Volkswagen said Monday that it was giving up control of Bugatti, the storied automaker whose absurdly expensive hypercars are worshiped by aficionados but seemed incongruous at a company better known for economical Golfs and Passats.
Bugatti, whose Chiron model starts at close to $3 million, will become part of a joint venture between Volkswagen’s Porsche unit and Rimac, a young Croatian company that has made a name for itself doing design and engineering projects for large carmakers.
Rimac will own 55 percent of the joint venture, known as Bugatti-Rimac, and Porsche will own 45 percent. Mate Rimac, the 33-year-old founder of Rimac, will be the chief executive. The companies did not disclose financial terms.
The deal undoes a major legacy of Ferdinand Piëch, who dominated Volkswagen for two decades and built the company into a global empire. Volkswagen’s purchase of Bugatti out of bankruptcy in 1998, long before it owned Porsche, was widely seen as an indulgence by Mr. Piëch with questionable business logic. By his own account, Mr. Piëch, then the Volkswagen chief executive, got the idea after one of his sons admired a model of a vintage Bugatti in a souvenir shop while the family was vacationing in Spain.

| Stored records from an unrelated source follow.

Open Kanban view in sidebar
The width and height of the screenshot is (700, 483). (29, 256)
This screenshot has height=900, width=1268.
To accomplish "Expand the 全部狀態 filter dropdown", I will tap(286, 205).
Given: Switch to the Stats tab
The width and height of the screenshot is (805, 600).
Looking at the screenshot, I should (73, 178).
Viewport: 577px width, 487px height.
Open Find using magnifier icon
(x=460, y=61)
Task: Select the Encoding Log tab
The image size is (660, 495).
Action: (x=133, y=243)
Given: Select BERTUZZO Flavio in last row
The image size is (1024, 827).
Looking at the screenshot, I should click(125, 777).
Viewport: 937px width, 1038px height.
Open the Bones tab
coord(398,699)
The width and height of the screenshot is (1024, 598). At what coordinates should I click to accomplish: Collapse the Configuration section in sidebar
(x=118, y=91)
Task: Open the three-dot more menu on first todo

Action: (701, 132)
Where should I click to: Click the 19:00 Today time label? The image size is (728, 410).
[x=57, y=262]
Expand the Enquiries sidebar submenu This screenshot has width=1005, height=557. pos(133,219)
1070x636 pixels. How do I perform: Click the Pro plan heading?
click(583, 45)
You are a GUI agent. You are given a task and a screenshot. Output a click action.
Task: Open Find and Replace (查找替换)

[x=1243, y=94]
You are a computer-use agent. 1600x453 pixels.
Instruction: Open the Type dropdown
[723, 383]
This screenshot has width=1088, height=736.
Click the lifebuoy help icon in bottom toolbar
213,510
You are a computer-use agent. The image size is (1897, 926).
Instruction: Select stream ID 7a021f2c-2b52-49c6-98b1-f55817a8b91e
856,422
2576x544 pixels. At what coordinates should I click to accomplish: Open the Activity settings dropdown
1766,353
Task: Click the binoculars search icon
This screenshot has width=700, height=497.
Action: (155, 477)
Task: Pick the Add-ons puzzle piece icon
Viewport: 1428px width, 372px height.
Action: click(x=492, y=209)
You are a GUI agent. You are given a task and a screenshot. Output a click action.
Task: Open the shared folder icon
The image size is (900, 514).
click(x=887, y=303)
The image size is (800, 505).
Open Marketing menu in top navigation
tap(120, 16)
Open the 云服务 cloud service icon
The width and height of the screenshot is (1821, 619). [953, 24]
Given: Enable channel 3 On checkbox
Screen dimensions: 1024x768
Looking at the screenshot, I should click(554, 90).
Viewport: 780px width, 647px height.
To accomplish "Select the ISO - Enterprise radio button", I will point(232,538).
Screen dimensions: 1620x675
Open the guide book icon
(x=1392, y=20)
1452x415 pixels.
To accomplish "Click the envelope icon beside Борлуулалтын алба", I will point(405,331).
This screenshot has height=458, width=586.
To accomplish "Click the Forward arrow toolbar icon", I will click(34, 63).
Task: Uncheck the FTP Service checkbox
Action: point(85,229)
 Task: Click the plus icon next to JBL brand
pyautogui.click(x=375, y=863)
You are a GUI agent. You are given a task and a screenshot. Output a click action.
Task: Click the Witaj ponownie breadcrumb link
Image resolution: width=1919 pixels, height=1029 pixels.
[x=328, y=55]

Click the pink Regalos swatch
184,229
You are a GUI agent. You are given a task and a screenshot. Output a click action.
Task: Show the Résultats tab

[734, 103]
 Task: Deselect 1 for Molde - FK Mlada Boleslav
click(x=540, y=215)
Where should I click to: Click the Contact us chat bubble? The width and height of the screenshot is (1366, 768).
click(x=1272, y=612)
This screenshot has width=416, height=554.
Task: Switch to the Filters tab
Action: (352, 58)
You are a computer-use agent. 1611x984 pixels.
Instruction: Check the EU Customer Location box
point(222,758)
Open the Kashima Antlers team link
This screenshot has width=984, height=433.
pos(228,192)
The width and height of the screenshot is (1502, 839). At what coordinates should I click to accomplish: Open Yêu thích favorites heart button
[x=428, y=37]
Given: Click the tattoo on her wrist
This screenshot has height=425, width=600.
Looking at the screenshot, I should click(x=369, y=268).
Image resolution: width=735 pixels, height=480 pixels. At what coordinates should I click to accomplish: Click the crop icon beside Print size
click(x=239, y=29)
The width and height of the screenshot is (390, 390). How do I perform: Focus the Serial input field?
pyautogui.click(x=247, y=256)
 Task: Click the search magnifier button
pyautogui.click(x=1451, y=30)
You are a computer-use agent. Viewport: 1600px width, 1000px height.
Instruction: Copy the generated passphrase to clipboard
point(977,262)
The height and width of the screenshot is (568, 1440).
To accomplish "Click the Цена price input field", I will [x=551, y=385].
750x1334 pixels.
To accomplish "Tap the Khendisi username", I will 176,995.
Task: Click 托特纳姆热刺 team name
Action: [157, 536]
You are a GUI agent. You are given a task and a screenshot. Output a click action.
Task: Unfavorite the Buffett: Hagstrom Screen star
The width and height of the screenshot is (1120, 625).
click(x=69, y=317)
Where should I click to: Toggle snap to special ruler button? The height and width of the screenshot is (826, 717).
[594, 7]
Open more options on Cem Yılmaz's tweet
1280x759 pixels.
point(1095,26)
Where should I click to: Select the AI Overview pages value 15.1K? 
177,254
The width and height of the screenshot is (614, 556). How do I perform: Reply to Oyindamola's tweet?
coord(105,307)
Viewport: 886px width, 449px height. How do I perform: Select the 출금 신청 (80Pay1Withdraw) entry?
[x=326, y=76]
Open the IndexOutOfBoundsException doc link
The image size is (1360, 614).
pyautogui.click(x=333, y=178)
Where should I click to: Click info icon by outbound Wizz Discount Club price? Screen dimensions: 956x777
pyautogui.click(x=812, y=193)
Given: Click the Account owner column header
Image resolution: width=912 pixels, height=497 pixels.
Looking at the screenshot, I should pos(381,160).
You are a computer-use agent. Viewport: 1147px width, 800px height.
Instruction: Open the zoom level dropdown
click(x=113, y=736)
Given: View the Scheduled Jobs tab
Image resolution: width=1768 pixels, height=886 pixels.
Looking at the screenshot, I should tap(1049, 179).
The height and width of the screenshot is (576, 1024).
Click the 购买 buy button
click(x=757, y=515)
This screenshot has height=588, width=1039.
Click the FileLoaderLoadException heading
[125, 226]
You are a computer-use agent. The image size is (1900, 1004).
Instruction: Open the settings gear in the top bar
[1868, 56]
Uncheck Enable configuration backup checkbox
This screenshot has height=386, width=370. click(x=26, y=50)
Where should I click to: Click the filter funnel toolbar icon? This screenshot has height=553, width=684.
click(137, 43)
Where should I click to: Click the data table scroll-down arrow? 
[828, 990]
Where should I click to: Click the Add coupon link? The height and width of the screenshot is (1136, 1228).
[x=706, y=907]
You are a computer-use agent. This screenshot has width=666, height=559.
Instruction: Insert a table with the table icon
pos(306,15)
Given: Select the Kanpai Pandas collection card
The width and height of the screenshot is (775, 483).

Oliver Blume, the chief executive of Porsche, acknowledged Monday that the deal removes a distraction for Volkswagen and allows the company to focus on more important tasks. Those include shifting to production of electric vehicles and overcoming the effects of an emissions scandal.
Despite price tags that can top $10 million for limited edition models, and celebrity owners like the Portuguese soccer star Cristiano Ronaldo and the entertainer Jay Leno, Bugatti chronically lost money.
“It’s the only way to develop Bugatti for a profitable future,” Lutz Meschke, the chief financial officer of Porsche, said of the joint venture.
But the venture allows Porsche to keep its hand in the business and benefit from technological innovations, Mr. Blume said. Porsche is itself a storied sports car brand, but many of its models sell for less than $100,000 and it has been a steady moneymaker for Volkswagen.
Mr. Rimac said that Bugatti will begin shifting to electric vehicles but continue to sell cars with internal combustion engines for years to come. Bugatti’s current flagship is the Chiron, which is equipped with a 16-cylinder, 1500 horsepower gasoline engine and has a top speed of 300 miles per hour.
Mr. Rimac founded the company that bears his name in 2009 with the idea of building a sports car, he said Monday. The firm became a supplier of technology to bigger carmakers in order to survive. Porsche is also a shareholder in Rimac, as is Hyundai.
So far, Rimac has sold only a few prototypes, but is preparing to begin selling an electric sports car called the Nevera that will be able to go from zero to 60 m.p.h. in less than two seconds.
Future Bugattis will be completely different vehicles from the Nevera, Mr. Rimac said, with more emphasis on features like the sumptuous leather interiors Bugattis are known for. “We haven’t figured everything out ourselves,” he said.
Bugatti has a long history of losing money. The company was founded early in the 20th century by Ettore Bugatti, who studied art and taught himself auto engineering. One of the company’s most famous cars was the Bugatti Type 41 Royale. First sold in 1926, it was powered by a modified aircraft engine and had a top speed of 100 m.p.h. — unheard of at the time. But only a few were built and they were not profitable, a chronic problem for the company. Bugatti went out of business a few years after Mr. Bugatti died in 1947. There were short-lived attempts to revive production in the decades to follow, but Bugatti was little more than a brand name when Volkswagen bought it.
Bugatti-Rimac will be based in Zagreb but retain a presence in Molsheim in France’s Alsace region, where Ettore Bugatti’s former villa and estate serve as a company showcase and workshop.